- Developer: Success Corporation
- Publishers: Success Corporation Hamster
- Designer: Hal
- Platforms: PlayStation 2, Microsoft Windows, Nintendo Switch
- Release: PlayStation 2JP: October 21, 2004; JP: October 27, 2005 (SuperLite 2000 Series); PlayStation NetworkJP: October 16, 2013; HD RemasteredWW: May 24, 2023;
- Genres: Visual novel, adventure, horror, yuri
- Mode: Single-player

= Akai Ito (video game) =

2004 video game

Akai Ito (アカイイト) is a Japanese horror adventure game by Success Corporation, released exclusively for the PlayStation 2 in Japan on October 21, 2004. A reduced price "popular edition", included in developer and publisher SUCCESS' SuperLite 2000 Series, was released on October 27, 2005. The title refers to the mythical red string of fate.

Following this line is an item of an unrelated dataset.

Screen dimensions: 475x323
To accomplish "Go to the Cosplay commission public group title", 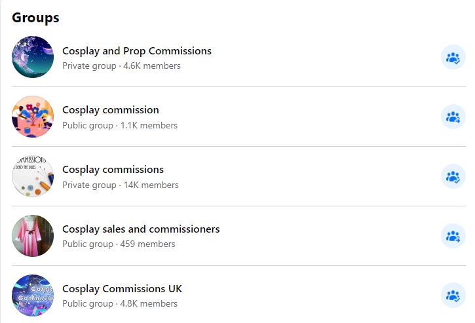I will [x=111, y=110].
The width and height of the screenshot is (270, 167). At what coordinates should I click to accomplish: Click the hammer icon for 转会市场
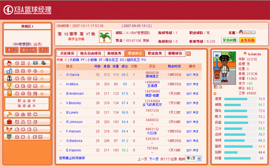(x=9, y=114)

A remastered "HD" version for the Nintendo Switch and PC, along with its younger "sister-game" Aoi Shiro, was released on May 24, 2023. It has English language option and was released outside Japan.

==Story==
After the death of her mother, orphaned high school student Kei Hatō heads for her late father's house in Hemizuka to settle issues with her inheritance. In the train on the way there, Kei has a mysterious dream of a huge tree and a woman who seems to be lost in sadness. In Hemizuka, Kei learns the secret concealed in her own blood through various meeting with an Oni Slayer, a friend of her late mother, a young girl accompanied by a white fox, and even the mysterious girl from her dreams. Throughout the story Kei is antagonized by the twin oni Nozomi and Mikage. Akai Ito's story varies greatly based upon the player's decisions, which not only affect the flow of the story but also the ending the player receives (several of which suggest romantic feelings among the female characters).

==Character==

Akai Itos main characters, as depicted in the novel adaptation

- Kei Hatō (羽藤桂) (CV: Miyu Matsuki)
The main character of the story, Kei is a rather careless person, which is quite ironic considering her favorite phrase is "always be prepared".
- Yumei (ユメイ) (CV: Yūko Minaguchi)
The mysterious girl from Kei's dreams.
- Uzuki Senba (千羽烏月) (CV: Akeno Watanabe)
The Oni Slayer Kei meets at the train station, her sword is the bane of the oni.
- Tsuzura Wakasugi (若杉葛) (CV: Rie Kugimiya)
A girl half Kei's age, accompanied by a white fox. Kei meets her in her father's now abandoned house.
- Sakuya Asama (浅間サクヤ) (CV: Asami Sanada)
A friend of Kei's deceased mother. She goes by the nickname "West".
- Nozomi, Mikage (ノゾミ・ミカゲ) (CV: Megumi Kobayashi)
Twin oni and the antagonists of the story.
- Kei (ケイ) (CV: Kazutaka Ishii)
A mysterious male, later known as Kei's brother called Hakuka.
- Mayumi Hatō (羽藤真弓) (CV: Nana Furuhara)
- Yōko Nara (奈良陽子) (CV: Mamiko Noto)
- Rin Tōgo (東郷凛) (CV: Miyuki Sawashiro)

==Staff==
- Character design / Original picture: HAL
- Script: Tomoyuki Fumotogawa
- Music: MANYO (Little Wing)
- Background: J.C.Staff

==Music==
- Opening theme song 『 Mawaru Sekai de (廻る世界で) 』 by Haruka Shimotsuki / Riya
- Ending theme song 『 Tabiji no Hate (旅路の果て) 』 by Haruka Shimotsuki / Riya

==Adaptations==
===Manga===
Akai Ito has also received several manga adaptations: a one-shot by Muttri Moony published in the July 2004 issue of Yuri Shimai, by the name "Swear"; and a short manga published in the May and June 2007 issues of Monthly Comic Rush. A special anthology was created for a limited edition, featuring various stories from different artists.

===Web novel===
A free web novel of Akai Ito was released on Success' official Akai Ito website, and follows one of the storylines accessible when playing the video game.

===Drama CD===
One drama CD has been released. It was first released as a Limited Edition version in October 2005 and later a regular version was released on December 26, 2006.